James is very familiar with the TC’s Statutory Guidance which include:
- Good Repute and Fitness
- Transport Managers
- Operating Centres, Stable Establishments and Addresses for Service
- Legal Entities (including Insolvency and Regulation 31 & Section 57 Applications)
- Vocational Driver Conduct
- Delegation of Authority (in terms of Staff and Multiple Licence Holders)
- Case Management
- Principles of Decision Making & the Concept of Proportionality
- Format of Decisions (including Publication, Written Reasons and Decisions)
Notable Traffic Commissioners Public Inquiries cases
Hallmark Group Products Ltd - Public Inquiry Held Into Goods Vehicle Operators Licence
Judge – TC Blackmore OBE
Instructed by Gordon Sewell – Williamsons
Location – Leeds
The company was called to a Public Inquiry by TC Blackmore for the following reasons:
- Multiple prohibition notices and fixed penalty notices issued to company drivers.
- Failure to honour undertakings relating to observing the rules on drivers’ hours and tachographs
TC Blackmore took the preliminary view, based on a report by the DVSA, that the company were no longer fit to hold an operator’s licence. The drivers had been found to be driving in excess of their allocated daily hours and had been removing their tachographs shortly before their allocated daily hours.

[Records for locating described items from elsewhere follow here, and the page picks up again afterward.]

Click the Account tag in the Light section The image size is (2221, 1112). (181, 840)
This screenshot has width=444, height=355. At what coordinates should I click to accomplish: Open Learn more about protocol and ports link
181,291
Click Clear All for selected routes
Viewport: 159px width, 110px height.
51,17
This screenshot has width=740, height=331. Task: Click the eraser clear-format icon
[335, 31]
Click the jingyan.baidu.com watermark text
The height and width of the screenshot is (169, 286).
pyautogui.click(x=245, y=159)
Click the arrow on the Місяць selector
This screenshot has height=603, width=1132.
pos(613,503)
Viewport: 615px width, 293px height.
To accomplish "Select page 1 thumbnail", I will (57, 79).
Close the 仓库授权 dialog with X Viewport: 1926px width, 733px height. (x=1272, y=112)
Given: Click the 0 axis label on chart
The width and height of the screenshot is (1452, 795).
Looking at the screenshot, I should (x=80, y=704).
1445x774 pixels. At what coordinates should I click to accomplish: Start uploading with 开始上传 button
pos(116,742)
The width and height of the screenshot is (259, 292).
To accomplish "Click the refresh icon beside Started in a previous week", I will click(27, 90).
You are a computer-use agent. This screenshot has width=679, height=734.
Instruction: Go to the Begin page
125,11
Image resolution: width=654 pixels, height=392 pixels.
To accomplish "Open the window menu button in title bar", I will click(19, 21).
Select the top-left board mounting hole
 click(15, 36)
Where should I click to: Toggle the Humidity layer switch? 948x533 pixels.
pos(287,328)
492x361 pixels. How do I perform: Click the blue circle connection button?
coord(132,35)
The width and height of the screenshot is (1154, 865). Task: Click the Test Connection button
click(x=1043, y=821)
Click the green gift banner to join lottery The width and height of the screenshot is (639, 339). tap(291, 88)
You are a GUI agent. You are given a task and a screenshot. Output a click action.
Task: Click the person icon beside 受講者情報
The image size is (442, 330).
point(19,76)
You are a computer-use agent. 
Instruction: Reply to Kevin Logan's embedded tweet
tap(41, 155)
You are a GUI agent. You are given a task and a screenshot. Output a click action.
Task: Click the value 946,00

James’s concern was whether the company was culpable and had acquiesced to their conduct so as to enable them to complete deliveries on time. This would have meant their licence was at risk of revocation. James therefore focused on driver training records, driver disciplinary procedures and what steps, if any, since the DVSA report, had they taken to implement improved procedures.
James prepared a bundle on behalf of the company which addressed each of the concerns held by TC Blackmore.
James was able to demonstrate that the conduct was as a result of ‘rogue’ drivers, rather than systemic failure. James demonstrated adequate disciplinary procedures for drivers at the time of the failings. Finally, James demonstrated that significant steps had been taken since the DVSA visit to improve numerous issues relating to driver breaches. This included improved driver training and computer software which would immediately highlight those drivers who had a. exceeded their hours and b. removed their tachographs.
After cross-examination of the DVSA examiner and submissions to TC Blackmore, based on our documentation, the company were issued with a formal warning and an undertaking to their licence to complete an independent audit of the Operators system. This was something James had offered as an undertaking during submissions.
James was commended by TC Blackmore for the preparation of the material for the hearing and the submissions which had been made.
Poundstretcher Ltd - Public Inquiry Held Into Goods Vehicle Operators Licence
Judge – Deputy Traffic Commissioner
Instructed by Robert Brackup – Chadwick Lawrence
Location – Leeds
Poundstretcher Ltd had a turnover of £400 million. They had been called to a Public Inquiry for breaches of their operator’s licence namely;
- Numerous driver prohibition notices
- Breach of previous undertakings
- Poor maintenance of vehicles
The company were at serious risk of losing their Operator’s Licence based on the fact there had been breaches of previous undertakings. James’s first decision was to instruct the Road Haulage Association to prepare an independent report to try and demonstrate that the company were taking their responsibilities seriously. The report was able to demonstrate that whilst previous systems had been inadequate, they had taken serious steps to addressing those issues and that they were willing to take objective independent advice to fulfil those undertakings.
At the Inquiry James called numerous witnesses on behalf of the company, ranging from the Transport Manager to the Independent Expert. James also called one of the Directors to demonstrate the effect on the business if the fleet was suspended or the licence revoked.
James made submissions on outcome which focused on the curtailment of the fleet for a specified period.
The Deputy TC agreed with my submissions and did agree to curtail the fleet for a period of 28 days. This had a limited effect on the business.
James has represented individual drivers who are either a. applying for a licence or b. at risk of losing their licence. The hearings largely focus on the ‘fit and proper’ person test.